# EXERCISE DIRECTIONS
Reproduce the following records line for line, without changing anything.

====== RECORDS SHOWN ======

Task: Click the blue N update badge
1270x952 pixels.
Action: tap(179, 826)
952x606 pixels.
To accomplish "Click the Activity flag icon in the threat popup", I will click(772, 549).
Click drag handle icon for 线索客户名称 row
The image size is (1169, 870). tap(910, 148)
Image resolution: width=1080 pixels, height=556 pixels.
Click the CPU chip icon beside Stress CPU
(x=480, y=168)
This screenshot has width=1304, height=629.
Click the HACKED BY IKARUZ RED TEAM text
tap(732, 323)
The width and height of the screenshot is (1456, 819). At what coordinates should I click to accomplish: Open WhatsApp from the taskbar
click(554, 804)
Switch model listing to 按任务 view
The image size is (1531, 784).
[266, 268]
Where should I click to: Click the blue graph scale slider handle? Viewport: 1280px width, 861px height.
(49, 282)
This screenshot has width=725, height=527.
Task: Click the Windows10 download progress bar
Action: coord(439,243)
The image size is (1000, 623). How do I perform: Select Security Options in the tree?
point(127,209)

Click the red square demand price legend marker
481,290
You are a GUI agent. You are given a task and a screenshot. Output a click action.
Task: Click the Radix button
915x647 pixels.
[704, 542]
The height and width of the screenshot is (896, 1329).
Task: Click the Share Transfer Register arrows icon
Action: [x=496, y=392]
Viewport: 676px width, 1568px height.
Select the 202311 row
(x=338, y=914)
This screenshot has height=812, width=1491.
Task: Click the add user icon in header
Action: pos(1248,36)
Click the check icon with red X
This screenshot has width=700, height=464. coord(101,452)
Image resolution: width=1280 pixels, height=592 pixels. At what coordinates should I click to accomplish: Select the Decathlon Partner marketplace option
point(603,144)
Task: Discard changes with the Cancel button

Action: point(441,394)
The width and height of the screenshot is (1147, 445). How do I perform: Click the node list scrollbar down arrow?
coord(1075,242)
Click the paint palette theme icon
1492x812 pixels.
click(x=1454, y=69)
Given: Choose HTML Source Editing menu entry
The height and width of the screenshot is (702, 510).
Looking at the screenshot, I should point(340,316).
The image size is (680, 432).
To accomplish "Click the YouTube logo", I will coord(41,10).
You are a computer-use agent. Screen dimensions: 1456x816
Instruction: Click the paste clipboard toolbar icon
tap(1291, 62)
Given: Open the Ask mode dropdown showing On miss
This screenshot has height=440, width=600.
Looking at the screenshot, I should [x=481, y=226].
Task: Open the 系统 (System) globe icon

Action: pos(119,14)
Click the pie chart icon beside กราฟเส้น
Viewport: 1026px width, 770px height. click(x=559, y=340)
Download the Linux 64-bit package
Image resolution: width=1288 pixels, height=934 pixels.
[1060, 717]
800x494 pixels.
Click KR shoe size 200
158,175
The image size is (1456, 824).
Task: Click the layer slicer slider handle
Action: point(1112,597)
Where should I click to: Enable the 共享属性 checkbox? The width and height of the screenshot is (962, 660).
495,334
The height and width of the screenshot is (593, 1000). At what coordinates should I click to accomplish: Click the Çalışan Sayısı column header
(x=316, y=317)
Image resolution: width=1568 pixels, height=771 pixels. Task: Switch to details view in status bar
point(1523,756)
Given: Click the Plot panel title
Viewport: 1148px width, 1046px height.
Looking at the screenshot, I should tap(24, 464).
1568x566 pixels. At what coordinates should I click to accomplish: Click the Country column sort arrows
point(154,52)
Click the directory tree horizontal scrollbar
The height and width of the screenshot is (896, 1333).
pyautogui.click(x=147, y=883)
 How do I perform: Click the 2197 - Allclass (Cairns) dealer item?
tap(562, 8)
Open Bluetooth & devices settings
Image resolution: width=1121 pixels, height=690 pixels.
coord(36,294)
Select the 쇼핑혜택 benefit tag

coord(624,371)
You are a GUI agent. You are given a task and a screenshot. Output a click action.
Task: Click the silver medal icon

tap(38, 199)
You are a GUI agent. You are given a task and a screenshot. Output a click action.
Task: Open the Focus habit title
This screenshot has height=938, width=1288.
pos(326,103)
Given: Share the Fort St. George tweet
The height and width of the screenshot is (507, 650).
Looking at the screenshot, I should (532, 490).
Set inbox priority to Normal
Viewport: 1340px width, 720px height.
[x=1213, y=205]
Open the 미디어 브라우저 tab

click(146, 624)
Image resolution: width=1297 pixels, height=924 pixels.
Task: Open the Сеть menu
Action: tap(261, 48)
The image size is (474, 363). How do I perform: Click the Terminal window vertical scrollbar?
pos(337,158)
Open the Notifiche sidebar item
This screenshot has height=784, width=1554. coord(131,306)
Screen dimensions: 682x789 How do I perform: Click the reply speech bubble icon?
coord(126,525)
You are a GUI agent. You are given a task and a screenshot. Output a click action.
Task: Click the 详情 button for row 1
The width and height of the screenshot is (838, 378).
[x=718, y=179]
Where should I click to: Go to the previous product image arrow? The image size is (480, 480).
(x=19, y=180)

======

# CORRECT OUTPUT
Task: Click the blue N update badge
1270x952 pixels.
Action: tap(179, 826)
952x606 pixels.
To accomplish "Click the Activity flag icon in the threat popup", I will click(772, 549).
Click drag handle icon for 线索客户名称 row
The image size is (1169, 870). tap(910, 148)
Image resolution: width=1080 pixels, height=556 pixels.
Click the CPU chip icon beside Stress CPU
(x=480, y=168)
This screenshot has width=1304, height=629.
Click the HACKED BY IKARUZ RED TEAM text
tap(732, 323)
The width and height of the screenshot is (1456, 819). At what coordinates should I click to accomplish: Open WhatsApp from the taskbar
click(554, 804)
Switch model listing to 按任务 view
The image size is (1531, 784).
[266, 268]
Where should I click to: Click the blue graph scale slider handle? Viewport: 1280px width, 861px height.
(49, 282)
This screenshot has width=725, height=527.
Task: Click the Windows10 download progress bar
Action: coord(439,243)
The image size is (1000, 623). How do I perform: Select Security Options in the tree?
point(127,209)

Click the red square demand price legend marker
481,290
You are a GUI agent. You are given a task and a screenshot. Output a click action.
Task: Click the Radix button
915x647 pixels.
[704, 542]
The height and width of the screenshot is (896, 1329).
Task: Click the Share Transfer Register arrows icon
Action: [x=496, y=392]
Viewport: 676px width, 1568px height.
Select the 202311 row
(x=338, y=914)
This screenshot has height=812, width=1491.
Task: Click the add user icon in header
Action: pos(1248,36)
Click the check icon with red X
This screenshot has width=700, height=464. coord(101,452)
Image resolution: width=1280 pixels, height=592 pixels. At what coordinates should I click to accomplish: Select the Decathlon Partner marketplace option
point(603,144)
Task: Discard changes with the Cancel button

Action: point(441,394)
The width and height of the screenshot is (1147, 445). How do I perform: Click the node list scrollbar down arrow?
coord(1075,242)
Click the paint palette theme icon
1492x812 pixels.
click(x=1454, y=69)
Given: Choose HTML Source Editing menu entry
The height and width of the screenshot is (702, 510).
Looking at the screenshot, I should point(340,316).
The image size is (680, 432).
To accomplish "Click the YouTube logo", I will coord(41,10).
You are a computer-use agent. Screen dimensions: 1456x816
Instruction: Click the paste clipboard toolbar icon
tap(1291, 62)
Given: Open the Ask mode dropdown showing On miss
This screenshot has height=440, width=600.
Looking at the screenshot, I should [x=481, y=226].
Task: Open the 系统 (System) globe icon

Action: pos(119,14)
Click the pie chart icon beside กราฟเส้น
Viewport: 1026px width, 770px height. click(x=559, y=340)
Download the Linux 64-bit package
Image resolution: width=1288 pixels, height=934 pixels.
[1060, 717]
800x494 pixels.
Click KR shoe size 200
158,175
The image size is (1456, 824).
Task: Click the layer slicer slider handle
Action: point(1112,597)
Where should I click to: Enable the 共享属性 checkbox? The width and height of the screenshot is (962, 660).
495,334
The height and width of the screenshot is (593, 1000). At what coordinates should I click to accomplish: Click the Çalışan Sayısı column header
(x=316, y=317)
Image resolution: width=1568 pixels, height=771 pixels. Task: Switch to details view in status bar
point(1523,756)
Given: Click the Plot panel title
Viewport: 1148px width, 1046px height.
Looking at the screenshot, I should tap(24, 464).
1568x566 pixels. At what coordinates should I click to accomplish: Click the Country column sort arrows
point(154,52)
Click the directory tree horizontal scrollbar
The height and width of the screenshot is (896, 1333).
pyautogui.click(x=147, y=883)
 How do I perform: Click the 2197 - Allclass (Cairns) dealer item?
tap(562, 8)
Open Bluetooth & devices settings
Image resolution: width=1121 pixels, height=690 pixels.
coord(36,294)
Select the 쇼핑혜택 benefit tag

coord(624,371)
You are a GUI agent. You are given a task and a screenshot. Output a click action.
Task: Click the silver medal icon

tap(38, 199)
You are a GUI agent. You are given a task and a screenshot. Output a click action.
Task: Open the Focus habit title
This screenshot has height=938, width=1288.
pos(326,103)
Given: Share the Fort St. George tweet
The height and width of the screenshot is (507, 650).
Looking at the screenshot, I should (532, 490).
Set inbox priority to Normal
Viewport: 1340px width, 720px height.
[x=1213, y=205]
Open the 미디어 브라우저 tab

click(146, 624)
Image resolution: width=1297 pixels, height=924 pixels.
Task: Open the Сеть menu
Action: tap(261, 48)
The image size is (474, 363). How do I perform: Click the Terminal window vertical scrollbar?
pos(337,158)
Open the Notifiche sidebar item
This screenshot has height=784, width=1554. coord(131,306)
Screen dimensions: 682x789 How do I perform: Click the reply speech bubble icon?
coord(126,525)
You are a GUI agent. You are given a task and a screenshot. Output a click action.
Task: Click the 详情 button for row 1
The width and height of the screenshot is (838, 378).
[x=718, y=179]
Where should I click to: Go to the previous product image arrow? The image size is (480, 480).
(x=19, y=180)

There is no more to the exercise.